В кабинете профессора Дымова в полном смысле стоял дым коромыслом, как будто несколько минут назад здесь прямо на полу жгли осенние листья. Вольфраму даже было тяжело дышать — он давно отвык от табака, хотя когда-то сам курил напропалую. Он посмотрел на Анисимова и заметил, что шефу тоже не по себе.
— Может, проветрить? — спросил Вольфрам Дымова.
— Простите, форточка не открывается. Но, секундочку, сейчас я что-нибудь придумаю! — пролебезил тот, намереваясь влезть на подоконник, чтобы все-таки исполнить просьбу.
Вольфрам успел схватить его за штаны и усадить на место.
— Оставьте. Давайте вернемся к прежнему вопросу.
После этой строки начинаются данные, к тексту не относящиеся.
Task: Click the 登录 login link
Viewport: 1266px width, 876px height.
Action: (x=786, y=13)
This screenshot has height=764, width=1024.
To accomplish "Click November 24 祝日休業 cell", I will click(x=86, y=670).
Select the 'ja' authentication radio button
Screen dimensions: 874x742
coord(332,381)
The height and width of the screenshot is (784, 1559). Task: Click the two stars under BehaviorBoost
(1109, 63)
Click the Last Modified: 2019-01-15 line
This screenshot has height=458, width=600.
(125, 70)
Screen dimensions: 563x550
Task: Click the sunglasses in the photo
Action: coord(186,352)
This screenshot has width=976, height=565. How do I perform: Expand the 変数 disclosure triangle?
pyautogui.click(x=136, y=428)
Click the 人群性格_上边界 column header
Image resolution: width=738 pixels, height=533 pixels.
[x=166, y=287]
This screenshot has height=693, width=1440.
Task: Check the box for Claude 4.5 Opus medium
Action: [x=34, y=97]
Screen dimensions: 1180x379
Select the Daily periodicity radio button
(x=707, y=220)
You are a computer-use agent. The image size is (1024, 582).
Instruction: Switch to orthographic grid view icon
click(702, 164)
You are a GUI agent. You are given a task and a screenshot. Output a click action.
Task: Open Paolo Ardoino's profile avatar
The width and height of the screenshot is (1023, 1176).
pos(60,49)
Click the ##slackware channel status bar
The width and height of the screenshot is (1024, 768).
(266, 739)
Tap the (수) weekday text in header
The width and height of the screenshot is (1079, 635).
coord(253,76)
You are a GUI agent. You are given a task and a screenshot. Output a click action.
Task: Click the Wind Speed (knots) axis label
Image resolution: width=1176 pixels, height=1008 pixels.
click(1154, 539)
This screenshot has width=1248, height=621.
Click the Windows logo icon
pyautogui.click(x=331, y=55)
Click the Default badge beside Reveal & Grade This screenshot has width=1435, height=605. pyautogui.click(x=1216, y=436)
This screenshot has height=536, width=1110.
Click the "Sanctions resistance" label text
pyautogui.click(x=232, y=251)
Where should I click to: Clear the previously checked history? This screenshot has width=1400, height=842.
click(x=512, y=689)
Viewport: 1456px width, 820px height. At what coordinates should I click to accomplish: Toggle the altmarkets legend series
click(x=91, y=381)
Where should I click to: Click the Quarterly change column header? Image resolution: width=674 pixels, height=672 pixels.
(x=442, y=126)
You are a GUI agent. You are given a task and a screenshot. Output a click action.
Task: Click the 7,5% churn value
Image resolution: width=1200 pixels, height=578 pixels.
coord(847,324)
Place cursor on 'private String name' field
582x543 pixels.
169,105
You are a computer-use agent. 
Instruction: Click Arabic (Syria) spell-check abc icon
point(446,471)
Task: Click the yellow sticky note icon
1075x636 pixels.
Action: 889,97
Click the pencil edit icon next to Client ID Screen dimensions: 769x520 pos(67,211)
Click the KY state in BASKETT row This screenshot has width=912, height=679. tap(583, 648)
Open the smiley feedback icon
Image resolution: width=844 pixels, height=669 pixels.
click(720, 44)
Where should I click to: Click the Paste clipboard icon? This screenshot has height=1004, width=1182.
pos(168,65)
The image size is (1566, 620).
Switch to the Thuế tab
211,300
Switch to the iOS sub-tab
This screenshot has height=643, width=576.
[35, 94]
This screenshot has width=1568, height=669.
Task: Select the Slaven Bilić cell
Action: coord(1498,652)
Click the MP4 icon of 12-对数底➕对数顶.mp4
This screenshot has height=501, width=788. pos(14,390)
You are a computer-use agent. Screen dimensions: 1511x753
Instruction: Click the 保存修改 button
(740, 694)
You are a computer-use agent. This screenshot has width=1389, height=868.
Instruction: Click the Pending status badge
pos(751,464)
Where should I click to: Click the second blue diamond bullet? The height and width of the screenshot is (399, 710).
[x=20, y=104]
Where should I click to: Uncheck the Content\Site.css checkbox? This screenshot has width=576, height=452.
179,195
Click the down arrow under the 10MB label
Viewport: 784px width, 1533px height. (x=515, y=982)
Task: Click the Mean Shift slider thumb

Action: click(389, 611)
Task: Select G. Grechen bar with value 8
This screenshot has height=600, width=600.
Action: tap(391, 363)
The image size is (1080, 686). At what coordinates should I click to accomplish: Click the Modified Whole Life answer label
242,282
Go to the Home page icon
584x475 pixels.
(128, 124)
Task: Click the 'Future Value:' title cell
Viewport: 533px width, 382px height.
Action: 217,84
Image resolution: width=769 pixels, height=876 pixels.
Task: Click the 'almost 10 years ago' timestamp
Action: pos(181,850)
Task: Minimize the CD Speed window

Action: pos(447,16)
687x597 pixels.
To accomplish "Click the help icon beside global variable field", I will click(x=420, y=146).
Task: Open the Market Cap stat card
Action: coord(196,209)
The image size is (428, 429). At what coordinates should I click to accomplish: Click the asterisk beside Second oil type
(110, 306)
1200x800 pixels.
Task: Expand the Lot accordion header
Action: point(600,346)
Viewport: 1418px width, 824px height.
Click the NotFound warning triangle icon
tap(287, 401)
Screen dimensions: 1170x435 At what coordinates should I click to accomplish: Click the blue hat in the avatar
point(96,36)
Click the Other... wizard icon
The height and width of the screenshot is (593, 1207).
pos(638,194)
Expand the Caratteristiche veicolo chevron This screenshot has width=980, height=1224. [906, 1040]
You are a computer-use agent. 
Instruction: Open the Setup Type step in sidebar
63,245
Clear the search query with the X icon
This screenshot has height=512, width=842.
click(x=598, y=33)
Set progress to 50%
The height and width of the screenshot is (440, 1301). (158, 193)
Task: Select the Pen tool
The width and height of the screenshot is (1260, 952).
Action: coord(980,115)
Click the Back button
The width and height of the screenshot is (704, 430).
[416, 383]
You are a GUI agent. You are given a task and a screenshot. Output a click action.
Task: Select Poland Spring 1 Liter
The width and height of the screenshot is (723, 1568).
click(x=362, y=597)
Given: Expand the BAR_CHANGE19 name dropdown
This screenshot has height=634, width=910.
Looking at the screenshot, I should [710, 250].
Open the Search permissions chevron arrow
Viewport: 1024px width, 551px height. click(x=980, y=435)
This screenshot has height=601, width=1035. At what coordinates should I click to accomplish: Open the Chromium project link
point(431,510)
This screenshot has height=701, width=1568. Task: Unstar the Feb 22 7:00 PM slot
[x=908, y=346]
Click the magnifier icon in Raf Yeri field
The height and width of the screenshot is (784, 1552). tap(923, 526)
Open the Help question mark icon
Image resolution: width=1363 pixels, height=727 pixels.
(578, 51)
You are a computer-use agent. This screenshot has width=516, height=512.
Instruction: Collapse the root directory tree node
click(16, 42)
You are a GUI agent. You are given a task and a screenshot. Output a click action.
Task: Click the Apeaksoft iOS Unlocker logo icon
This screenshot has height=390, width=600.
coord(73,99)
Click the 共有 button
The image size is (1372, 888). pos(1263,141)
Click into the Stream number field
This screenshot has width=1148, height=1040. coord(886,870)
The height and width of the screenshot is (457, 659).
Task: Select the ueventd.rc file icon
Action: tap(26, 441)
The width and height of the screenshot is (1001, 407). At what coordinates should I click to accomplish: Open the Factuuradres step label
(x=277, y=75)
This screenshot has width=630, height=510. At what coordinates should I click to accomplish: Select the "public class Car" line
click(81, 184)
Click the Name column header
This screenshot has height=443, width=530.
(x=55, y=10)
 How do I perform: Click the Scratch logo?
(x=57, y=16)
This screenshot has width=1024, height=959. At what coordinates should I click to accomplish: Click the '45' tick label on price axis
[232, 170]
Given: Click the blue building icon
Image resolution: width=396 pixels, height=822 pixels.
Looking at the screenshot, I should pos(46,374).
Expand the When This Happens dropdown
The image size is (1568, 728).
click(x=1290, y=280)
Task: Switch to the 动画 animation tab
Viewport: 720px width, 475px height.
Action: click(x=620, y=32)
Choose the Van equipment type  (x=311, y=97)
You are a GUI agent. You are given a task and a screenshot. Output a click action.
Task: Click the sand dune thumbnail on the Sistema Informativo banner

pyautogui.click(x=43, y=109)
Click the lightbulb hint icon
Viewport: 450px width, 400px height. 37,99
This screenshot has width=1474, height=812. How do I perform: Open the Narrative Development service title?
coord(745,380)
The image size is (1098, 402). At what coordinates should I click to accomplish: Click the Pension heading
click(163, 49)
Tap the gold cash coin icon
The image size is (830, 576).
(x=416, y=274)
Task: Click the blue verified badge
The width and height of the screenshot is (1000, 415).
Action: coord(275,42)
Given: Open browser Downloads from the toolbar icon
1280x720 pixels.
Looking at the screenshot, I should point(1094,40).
Нас интересует Кулагин. Над чем он работал в последнее время?
Дымов неожиданно рассмеялся (это был один из побочных эффектов либерализатора). Жиденько и довольно противно: смех его был похож на стук рассыпавшихся горошин.
— Вы издеваетесь? А то не знаете? А-а… Да-да-да, понимаю… Это как бы провокация и вы меня проверяете… — произнес он, немного успокоившись, и со слащавой подобострастной улыбкой зашептал: —Что я должен говорить?
Вольфрам и Анисимов посмотрели друг на друга. Их немой диалог не продлился и секунды.
«Он принимает нас за кого-то?» (Вольфрам вопросительно приподнял брови).
«Это даже к лучшему» (Едва заметным движением головы ответил шеф).
— Говорите, как есть, — мягко, но настойчиво ответил профессору Вольфрам. — Над чем работал Кулагин? Что-нибудь необычное?
Дымов потянулся за лежавшей на столе сигаретной пачкой, но Вольфрам, вежливо и нежно, отвел профессорскую ладонь и убрал пачку к себе поближе, подавив желание забрать совсем.
— Вы говорите, необычное? — снова засмеявшись, спросил Дымов. — Да он же меня под монастырь подвел! Вы же сами — свидетели!
Его смех вдруг превратился в булькающий кашель, когда Дымов нагнулся и целиком исчез под столешницей. Через несколько секунд он вытащил пачку каких-то бумаг.